Aún anonadados en
la caverna de la observación —espectadores más que actores—, sentimos agitarse
en nosotros esa cansina sensación de “más de lo mismo”: atascos
administrativos, falta de lucidez e ideas, compromisos latentes, proyectos sin
definir; falta de ética y exceso de complacencia. Pan y circo para el pueblo,
dicen los antiguos. En el lenguaje del barrio, significa estar pegados al
sillón del poder, con el pasaporte sellado hacia el pelotón de fusilamiento.
Sin embargo, se
respiran corrientes de cambio. Se escucha la voz de los otros, el eco que
sacude los barrancos. Primero en las sombras, en murmullos de esquina; luego,
en la recomposición de los viejos sistemas de defensa democrática. Todo
comienza con el poder de la palabra: la iniciativa, la denuncia, los medios. La
tertulia, suma de pensamiento y acción; la cultura, motor de diversidad y
excelencia; el deporte, impulso de juventud, aspiraciones y retos.

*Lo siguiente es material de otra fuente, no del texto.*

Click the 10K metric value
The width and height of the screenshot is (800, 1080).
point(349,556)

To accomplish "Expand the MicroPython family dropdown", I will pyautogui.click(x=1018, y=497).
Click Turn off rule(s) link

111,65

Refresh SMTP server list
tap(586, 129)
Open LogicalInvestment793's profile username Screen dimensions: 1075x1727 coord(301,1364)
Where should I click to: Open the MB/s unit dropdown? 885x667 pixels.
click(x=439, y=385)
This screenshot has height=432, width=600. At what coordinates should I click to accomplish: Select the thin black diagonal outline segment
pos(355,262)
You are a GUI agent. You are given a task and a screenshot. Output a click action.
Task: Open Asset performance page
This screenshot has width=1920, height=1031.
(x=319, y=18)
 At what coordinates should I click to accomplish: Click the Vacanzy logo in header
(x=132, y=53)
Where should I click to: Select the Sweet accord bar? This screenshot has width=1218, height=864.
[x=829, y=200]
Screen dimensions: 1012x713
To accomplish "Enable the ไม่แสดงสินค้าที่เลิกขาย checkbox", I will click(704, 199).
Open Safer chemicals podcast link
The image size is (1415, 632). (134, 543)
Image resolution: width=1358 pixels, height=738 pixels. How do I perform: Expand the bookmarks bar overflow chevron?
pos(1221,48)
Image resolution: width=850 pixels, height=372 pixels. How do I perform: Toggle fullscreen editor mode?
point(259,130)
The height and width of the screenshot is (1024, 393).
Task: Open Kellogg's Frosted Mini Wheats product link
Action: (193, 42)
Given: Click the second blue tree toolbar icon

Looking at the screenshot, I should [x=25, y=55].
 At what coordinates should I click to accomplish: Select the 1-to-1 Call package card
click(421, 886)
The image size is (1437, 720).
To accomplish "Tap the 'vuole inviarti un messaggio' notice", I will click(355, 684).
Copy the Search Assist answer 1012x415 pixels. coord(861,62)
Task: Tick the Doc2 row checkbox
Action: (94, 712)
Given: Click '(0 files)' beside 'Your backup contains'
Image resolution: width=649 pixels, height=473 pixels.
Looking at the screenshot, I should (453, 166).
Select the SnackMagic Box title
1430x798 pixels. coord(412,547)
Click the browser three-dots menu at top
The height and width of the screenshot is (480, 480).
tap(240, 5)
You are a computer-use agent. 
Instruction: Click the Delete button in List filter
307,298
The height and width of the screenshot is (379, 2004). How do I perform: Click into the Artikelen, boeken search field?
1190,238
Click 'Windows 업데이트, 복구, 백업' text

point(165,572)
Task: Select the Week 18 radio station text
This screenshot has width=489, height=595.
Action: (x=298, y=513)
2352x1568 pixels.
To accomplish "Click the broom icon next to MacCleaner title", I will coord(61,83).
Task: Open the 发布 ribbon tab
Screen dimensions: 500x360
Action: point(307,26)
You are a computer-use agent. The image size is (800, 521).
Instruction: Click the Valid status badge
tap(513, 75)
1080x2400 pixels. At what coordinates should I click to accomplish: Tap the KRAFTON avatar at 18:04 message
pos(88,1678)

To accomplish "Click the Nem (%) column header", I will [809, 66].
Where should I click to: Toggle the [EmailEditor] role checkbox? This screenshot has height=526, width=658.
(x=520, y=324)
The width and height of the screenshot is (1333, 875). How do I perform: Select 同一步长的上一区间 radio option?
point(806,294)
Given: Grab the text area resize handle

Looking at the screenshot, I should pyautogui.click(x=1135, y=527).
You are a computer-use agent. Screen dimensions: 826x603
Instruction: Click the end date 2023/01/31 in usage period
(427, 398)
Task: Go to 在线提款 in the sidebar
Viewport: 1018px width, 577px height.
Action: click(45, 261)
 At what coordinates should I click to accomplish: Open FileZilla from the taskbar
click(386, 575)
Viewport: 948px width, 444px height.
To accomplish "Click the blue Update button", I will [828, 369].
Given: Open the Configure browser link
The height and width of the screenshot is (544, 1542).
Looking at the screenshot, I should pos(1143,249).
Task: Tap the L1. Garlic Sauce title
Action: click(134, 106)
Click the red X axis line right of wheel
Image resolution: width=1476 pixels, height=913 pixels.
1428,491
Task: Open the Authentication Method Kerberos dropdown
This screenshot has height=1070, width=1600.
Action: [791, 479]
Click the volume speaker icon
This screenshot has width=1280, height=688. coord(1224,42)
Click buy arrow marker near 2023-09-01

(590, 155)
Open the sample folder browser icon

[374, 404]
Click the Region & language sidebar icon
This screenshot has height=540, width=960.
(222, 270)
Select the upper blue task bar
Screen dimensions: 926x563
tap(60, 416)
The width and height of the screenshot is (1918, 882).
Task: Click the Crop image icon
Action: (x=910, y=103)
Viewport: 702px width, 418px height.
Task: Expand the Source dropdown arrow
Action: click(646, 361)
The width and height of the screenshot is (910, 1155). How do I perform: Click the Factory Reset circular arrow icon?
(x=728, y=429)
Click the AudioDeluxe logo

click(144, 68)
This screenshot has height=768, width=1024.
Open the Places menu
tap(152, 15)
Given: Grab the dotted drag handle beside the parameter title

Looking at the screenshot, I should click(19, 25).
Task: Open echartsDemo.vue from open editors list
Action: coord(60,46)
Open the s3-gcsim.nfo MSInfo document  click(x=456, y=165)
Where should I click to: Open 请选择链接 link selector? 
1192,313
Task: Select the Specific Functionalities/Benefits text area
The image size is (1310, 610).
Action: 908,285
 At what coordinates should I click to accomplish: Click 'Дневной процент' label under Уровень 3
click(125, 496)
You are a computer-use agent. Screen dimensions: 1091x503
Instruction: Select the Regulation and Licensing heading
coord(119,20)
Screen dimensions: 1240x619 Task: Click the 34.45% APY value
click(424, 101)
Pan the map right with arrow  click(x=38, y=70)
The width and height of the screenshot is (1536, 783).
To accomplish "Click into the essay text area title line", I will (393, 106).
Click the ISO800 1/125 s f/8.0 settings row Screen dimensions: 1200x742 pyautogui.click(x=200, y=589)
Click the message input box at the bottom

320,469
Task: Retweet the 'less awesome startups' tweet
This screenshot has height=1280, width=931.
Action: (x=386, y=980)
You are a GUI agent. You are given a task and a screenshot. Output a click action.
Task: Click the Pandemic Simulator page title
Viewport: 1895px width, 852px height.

Valsequillo tiene poder y deber. Tiene una tesis y una reflexión: la responsabilidad de generar el cambio. Desde la pluralidad gentilicia, desde la juventud emergente —preparada y digna de asumir los retos—, debe abrirse paso, un nuevo tiempo. Los viejos valores y formas de gestión han de ceder el paso a las virtudes frescas y las acciones honestas. Somos un pueblo de medianías, habituado a la generosidad y el talante. Pero hipotecar nuestro futuro en el juego del favoritismo y el compadreo es dilapidar las oportunidades de un pueblo más digno.